М. Родин: И кажется, что Струве иронизирует. Он под видом описания древности описывает советскую экономику, которая знакома ему по тому, что происходит вокруг него. Так ли это? Можем ли мы говорить, что это была ирония Струве, который, может быть, критиковал советский строй? Те же самые пайки, трудодни были.
С. Крих: Тут нам пора вспомнить нашего студента, который не любит историографию. Когда он начинает её потихоньку против воли любить, когда понимает, что не может узнать о прошлом, не узнав его через уста других людей, начинает пытаться объяснять себе, почему тот или иной автор так или иначе писал. И вот, читая, как в 1947 году на 30-летие СССР Василий Васильевич делает доклад и говорит как раз о подобных вещах (правда, там не трудодни, а человекодни. Шумеры измеряли труд взрослого гуруша в течение одного дня. Это равно одному стандартному пайку. Если женщина – это половина пайка, если пол дня трудился, это всё сообразно делится. И работу измеряли в этих самых человекоднях), он действительно может подумать, что эти рассуждения звучат как скрытая ирония. Но в 1947 году ирония, ещё и на официальных заседаниях, вещь маловероятная. А ответ здесь может показаться неожиданным.
М. Родин: В том смысле, что это опасно.
С. Крих: Ну, для Василия Васильевича не очень опасно. Он был практически в некоторых отношениях неприкасаем. Он был человеком иногда наивным. Он однажды, по-моему, в 1949 г., тоже ещё в совсем не вегетарианском, на одном заседании сказал, что учился марксизму у своих учеников. Вот так волей-неволей становишься марксистом-ленинистом. Но он к тому времени академик, создатель советской науки. Такие оговорки ему прощались, безусловно.

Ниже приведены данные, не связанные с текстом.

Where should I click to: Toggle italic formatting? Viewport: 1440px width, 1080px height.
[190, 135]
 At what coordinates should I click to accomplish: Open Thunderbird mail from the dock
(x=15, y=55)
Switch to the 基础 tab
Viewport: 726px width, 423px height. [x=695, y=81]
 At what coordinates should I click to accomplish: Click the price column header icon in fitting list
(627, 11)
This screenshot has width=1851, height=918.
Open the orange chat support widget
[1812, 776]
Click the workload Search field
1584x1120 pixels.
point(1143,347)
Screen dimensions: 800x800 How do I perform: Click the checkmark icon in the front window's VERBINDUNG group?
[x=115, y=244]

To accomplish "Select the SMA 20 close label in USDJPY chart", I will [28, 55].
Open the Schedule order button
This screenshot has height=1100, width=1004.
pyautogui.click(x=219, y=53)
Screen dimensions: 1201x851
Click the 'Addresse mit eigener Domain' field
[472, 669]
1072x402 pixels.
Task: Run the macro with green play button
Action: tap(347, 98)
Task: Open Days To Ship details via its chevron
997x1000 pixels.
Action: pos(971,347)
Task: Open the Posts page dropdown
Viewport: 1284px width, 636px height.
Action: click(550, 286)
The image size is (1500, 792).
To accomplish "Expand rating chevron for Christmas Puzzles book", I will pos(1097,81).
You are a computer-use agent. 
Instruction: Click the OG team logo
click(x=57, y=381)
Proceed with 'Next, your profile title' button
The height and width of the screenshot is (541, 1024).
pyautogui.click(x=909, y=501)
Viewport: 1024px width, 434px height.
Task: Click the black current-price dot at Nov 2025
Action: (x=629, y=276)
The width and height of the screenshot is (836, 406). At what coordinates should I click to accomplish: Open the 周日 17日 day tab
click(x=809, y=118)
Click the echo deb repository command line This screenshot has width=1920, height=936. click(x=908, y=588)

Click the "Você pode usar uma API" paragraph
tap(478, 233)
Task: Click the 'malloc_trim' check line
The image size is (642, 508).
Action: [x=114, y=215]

Но, я думаю, никакой иронии здесь для него не было. Он отнюдь не собирался, и нигде у него нет скрытых намёков, проводить аналогии между Советским Союзом и Шумером. Да и вообще, плановость его интересовала по ходу дела.
Тут ведь как дело родилось и развилось? Василию Васильевичу нужно было показать и доказать, что эта экономика рабовладельческая. И поэтому он использовал тот аргумент, что она плановая. То есть плановость для него – всего лишь мостик к рабовладению. Но если вы какую-то вещь в науке обозначаете, она в ней остаётся. И может быть потом перекодирована. И в последующих поколениях вот эта плановость начинает выходить на первый план.
Кстати говоря, помимо этого тоже деталь, наверное, интересная. Пока происходил вот этот переход, благодаря использованию шумерских примеров советская наука получила доказательства рабовладения, но одновременно Шумер проиграл в другой сфере. Не поверите: в той самой сфере образования.
М. Родин: Каким образом? Казалось бы, удобный пример.
С. Крих: Казалось бы, не просто удобный. Это же ключевой момент. А вот если вы попробуете вспомнить, что вы помните о Месопотамии, то вспомните Хаммурапи.
М. Родин: Законы Хаммурапи, да. Оттуда всё начинается.
С. Крих: Да. Ну, практически. Там сперва идёт описание природы, а потом законы Хаммурапи. А дело в том, что в первом учебнике дело было не так.
М. Родин: Нужно отметить, что Хаммурапи – это лет на 500 позже.
С. Крих: Если взять то, о чём мы говорим, то на 400. А если брать всю шумерскую историю, то это тысяча с лишним лет просто выкинута. Ну, не совсем выкинута, смикширована до неузнаваемости.
Дело в том, что сперва там было гораздо больше имён. Там упоминался и первый объединитель Месопотамии. А ведь сегодня школьник, наверное, думает, что это Хаммурапи первый Месопотамию объединил. А он её не первый объединил, не первый в ней законы ввёл.
М. Родин: То есть практически вырезали самый древний кусок цивилизации.
С. Крих: Да. А Египет оставили.
М. Родин: Поэтому есть такое ощущение, что Египет древнее. Хотя и письменность появилось в Шумере, и государство.
С. Крих: Тут можно спорить. Централизованное государство, видимо, в Египте появилось раньше.
М. Родин: Но как минимум они примерно равны.
С. Крих: Спорить можно о том, кто внёс более ранний вклад. Не будем забывать, что в начале ХХ века вообще теория панвавилонизма была выдвинута. Всеми, правда, раскритикованная, но тем не менее.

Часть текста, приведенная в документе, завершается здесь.